● The records:
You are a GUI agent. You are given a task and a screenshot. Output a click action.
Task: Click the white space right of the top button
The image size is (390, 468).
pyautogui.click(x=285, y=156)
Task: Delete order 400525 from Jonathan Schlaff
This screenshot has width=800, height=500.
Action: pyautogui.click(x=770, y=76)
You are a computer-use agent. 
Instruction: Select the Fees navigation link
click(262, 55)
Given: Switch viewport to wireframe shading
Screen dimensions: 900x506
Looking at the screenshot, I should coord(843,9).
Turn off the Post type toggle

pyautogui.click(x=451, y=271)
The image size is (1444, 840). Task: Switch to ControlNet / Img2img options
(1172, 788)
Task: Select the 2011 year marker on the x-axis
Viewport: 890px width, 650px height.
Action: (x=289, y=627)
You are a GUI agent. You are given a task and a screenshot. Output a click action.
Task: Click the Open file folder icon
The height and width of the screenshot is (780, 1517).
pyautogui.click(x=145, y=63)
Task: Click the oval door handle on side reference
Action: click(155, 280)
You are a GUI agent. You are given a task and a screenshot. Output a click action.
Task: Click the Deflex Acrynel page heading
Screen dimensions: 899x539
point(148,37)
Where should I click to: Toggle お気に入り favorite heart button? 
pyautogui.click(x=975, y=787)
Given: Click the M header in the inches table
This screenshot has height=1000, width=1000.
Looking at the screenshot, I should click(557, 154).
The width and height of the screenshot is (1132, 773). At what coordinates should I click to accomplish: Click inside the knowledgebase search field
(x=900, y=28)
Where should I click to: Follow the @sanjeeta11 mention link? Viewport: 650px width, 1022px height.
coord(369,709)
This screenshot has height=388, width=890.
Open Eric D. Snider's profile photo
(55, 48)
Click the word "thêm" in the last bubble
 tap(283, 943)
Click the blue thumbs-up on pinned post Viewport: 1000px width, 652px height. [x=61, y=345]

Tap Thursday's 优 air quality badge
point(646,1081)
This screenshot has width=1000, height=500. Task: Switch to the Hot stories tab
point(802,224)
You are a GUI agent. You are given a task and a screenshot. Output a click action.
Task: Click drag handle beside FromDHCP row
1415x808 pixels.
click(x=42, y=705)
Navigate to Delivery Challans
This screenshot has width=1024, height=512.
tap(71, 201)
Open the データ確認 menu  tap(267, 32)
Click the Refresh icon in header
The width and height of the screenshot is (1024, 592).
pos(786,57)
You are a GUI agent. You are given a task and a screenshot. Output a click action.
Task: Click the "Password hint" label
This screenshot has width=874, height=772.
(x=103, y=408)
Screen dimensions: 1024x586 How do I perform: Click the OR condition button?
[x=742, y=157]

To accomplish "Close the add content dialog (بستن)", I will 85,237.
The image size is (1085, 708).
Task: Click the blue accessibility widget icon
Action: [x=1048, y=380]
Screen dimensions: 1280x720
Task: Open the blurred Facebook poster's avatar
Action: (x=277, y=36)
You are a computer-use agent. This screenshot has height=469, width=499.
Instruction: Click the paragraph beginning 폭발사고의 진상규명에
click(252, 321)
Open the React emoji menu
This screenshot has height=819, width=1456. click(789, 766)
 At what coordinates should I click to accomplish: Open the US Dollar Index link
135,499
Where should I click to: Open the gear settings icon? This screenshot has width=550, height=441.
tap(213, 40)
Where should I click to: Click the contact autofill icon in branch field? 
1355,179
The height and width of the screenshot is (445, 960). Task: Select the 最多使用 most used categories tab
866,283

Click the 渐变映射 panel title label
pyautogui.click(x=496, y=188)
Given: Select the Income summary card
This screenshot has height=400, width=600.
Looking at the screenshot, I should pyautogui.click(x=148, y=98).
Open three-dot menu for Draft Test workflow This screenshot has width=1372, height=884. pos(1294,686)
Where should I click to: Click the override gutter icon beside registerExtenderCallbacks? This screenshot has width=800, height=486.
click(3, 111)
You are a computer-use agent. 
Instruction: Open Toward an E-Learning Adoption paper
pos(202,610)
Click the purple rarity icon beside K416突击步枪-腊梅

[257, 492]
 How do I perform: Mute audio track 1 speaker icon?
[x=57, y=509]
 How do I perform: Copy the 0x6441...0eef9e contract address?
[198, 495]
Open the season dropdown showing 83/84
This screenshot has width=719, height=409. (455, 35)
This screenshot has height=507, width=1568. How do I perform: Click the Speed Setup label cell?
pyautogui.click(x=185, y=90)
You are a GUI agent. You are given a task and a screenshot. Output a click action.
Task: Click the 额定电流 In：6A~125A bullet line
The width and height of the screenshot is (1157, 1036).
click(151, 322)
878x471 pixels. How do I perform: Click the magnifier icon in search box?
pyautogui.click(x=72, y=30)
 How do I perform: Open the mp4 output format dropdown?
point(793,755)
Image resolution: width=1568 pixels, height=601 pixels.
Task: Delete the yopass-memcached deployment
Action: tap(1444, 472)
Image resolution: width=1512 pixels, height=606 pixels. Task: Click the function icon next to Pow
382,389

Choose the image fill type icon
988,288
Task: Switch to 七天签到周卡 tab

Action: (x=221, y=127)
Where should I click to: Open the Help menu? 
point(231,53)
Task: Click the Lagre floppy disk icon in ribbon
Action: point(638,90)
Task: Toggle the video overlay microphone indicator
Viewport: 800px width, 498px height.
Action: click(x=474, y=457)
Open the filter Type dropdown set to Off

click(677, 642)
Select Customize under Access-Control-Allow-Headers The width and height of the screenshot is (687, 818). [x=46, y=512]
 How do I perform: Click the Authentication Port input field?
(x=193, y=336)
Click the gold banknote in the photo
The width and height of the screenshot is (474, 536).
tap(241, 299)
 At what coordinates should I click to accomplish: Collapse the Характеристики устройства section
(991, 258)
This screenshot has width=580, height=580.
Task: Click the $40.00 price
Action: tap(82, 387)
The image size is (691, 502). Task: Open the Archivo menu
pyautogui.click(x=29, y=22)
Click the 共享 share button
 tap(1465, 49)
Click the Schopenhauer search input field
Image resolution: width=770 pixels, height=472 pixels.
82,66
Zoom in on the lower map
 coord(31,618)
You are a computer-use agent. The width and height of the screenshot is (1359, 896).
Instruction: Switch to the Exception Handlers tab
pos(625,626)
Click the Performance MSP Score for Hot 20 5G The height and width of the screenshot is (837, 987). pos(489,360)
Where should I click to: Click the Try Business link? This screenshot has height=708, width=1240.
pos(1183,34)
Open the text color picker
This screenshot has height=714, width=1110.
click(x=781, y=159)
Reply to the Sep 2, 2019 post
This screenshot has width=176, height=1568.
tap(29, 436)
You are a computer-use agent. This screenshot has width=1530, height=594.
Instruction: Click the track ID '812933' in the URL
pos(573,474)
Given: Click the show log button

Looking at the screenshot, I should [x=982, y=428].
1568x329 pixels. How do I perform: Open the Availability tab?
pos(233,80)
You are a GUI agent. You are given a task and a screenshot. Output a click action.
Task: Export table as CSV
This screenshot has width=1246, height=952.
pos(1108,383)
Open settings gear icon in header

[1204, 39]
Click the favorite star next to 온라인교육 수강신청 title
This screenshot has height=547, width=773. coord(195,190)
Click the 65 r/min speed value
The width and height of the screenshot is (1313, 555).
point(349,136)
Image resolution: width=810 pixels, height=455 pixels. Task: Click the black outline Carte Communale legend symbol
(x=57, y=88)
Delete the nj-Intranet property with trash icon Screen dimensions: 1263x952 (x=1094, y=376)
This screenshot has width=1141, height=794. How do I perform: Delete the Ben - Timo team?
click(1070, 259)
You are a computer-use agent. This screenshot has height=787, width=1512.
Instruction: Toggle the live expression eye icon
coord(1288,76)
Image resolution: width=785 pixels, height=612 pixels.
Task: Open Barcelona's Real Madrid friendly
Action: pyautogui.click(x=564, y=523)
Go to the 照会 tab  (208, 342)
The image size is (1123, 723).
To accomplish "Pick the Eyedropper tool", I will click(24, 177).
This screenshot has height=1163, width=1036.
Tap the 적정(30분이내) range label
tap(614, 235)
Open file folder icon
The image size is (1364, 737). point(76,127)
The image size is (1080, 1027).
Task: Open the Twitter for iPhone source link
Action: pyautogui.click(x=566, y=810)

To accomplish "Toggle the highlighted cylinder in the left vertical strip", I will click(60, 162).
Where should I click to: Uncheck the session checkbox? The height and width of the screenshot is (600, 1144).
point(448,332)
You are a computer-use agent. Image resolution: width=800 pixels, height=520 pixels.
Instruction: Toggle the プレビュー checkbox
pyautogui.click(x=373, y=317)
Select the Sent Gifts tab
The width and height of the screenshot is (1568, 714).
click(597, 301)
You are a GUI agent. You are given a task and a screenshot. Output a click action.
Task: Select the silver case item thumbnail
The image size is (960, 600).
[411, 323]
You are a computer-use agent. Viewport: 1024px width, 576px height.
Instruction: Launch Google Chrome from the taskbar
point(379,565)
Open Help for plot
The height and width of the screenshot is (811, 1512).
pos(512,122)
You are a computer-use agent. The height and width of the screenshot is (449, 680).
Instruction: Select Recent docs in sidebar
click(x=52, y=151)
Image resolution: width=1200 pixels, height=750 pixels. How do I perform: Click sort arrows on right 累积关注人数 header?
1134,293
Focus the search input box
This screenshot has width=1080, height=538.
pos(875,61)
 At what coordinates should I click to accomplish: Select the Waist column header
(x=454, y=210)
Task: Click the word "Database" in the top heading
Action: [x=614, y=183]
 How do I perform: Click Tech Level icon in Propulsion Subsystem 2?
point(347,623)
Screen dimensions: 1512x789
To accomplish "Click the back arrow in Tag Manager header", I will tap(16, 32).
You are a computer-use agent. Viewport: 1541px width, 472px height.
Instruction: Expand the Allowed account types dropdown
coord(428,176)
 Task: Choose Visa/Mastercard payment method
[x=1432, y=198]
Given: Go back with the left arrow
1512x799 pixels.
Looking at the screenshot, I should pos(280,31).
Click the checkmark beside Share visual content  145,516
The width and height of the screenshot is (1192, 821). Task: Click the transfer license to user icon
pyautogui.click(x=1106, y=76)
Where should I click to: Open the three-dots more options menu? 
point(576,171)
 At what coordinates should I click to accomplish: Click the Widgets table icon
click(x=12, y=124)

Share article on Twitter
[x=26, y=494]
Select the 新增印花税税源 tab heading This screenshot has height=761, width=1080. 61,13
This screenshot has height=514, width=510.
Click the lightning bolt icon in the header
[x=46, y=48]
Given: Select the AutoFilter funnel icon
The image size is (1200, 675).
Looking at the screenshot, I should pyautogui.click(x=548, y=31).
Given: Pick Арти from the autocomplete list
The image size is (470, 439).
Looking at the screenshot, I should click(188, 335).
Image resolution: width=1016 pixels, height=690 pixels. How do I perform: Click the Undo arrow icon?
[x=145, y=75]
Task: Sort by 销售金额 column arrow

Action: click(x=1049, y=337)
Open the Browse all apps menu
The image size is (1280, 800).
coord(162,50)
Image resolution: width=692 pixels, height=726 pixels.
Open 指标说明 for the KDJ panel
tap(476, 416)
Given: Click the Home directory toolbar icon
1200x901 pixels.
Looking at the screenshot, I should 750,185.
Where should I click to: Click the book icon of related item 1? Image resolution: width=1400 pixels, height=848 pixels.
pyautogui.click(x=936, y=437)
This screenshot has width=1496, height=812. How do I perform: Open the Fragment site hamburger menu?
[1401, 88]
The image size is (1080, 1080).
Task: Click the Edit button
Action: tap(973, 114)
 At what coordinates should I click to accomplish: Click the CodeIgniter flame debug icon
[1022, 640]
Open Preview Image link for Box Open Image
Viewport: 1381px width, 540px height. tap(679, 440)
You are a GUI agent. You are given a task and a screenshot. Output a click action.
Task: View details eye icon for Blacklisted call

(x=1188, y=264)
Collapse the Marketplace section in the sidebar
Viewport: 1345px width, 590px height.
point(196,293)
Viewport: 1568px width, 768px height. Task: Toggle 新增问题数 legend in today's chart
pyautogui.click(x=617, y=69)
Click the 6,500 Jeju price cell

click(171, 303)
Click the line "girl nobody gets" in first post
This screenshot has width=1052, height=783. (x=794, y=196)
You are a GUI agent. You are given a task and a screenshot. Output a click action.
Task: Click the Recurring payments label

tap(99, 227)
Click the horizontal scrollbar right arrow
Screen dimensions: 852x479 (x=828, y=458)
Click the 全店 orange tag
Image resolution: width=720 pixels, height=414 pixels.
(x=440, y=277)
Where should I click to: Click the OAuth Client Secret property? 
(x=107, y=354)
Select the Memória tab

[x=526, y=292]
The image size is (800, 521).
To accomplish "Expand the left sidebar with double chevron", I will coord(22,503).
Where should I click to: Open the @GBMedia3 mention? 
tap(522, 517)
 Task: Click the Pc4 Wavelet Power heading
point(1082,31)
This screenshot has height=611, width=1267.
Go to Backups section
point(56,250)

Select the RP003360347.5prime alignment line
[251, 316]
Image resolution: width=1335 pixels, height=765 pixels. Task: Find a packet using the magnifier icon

● Activity:
Where in the records above does the word "left" appear? Copy each line that holds it.

● Exercise result:
To accomplish "Toggle the highlighted cylinder in the left vertical strip", I will click(60, 162).
Given: Go back with the left arrow
To accomplish "Expand the left sidebar with double chevron", I will coord(22,503).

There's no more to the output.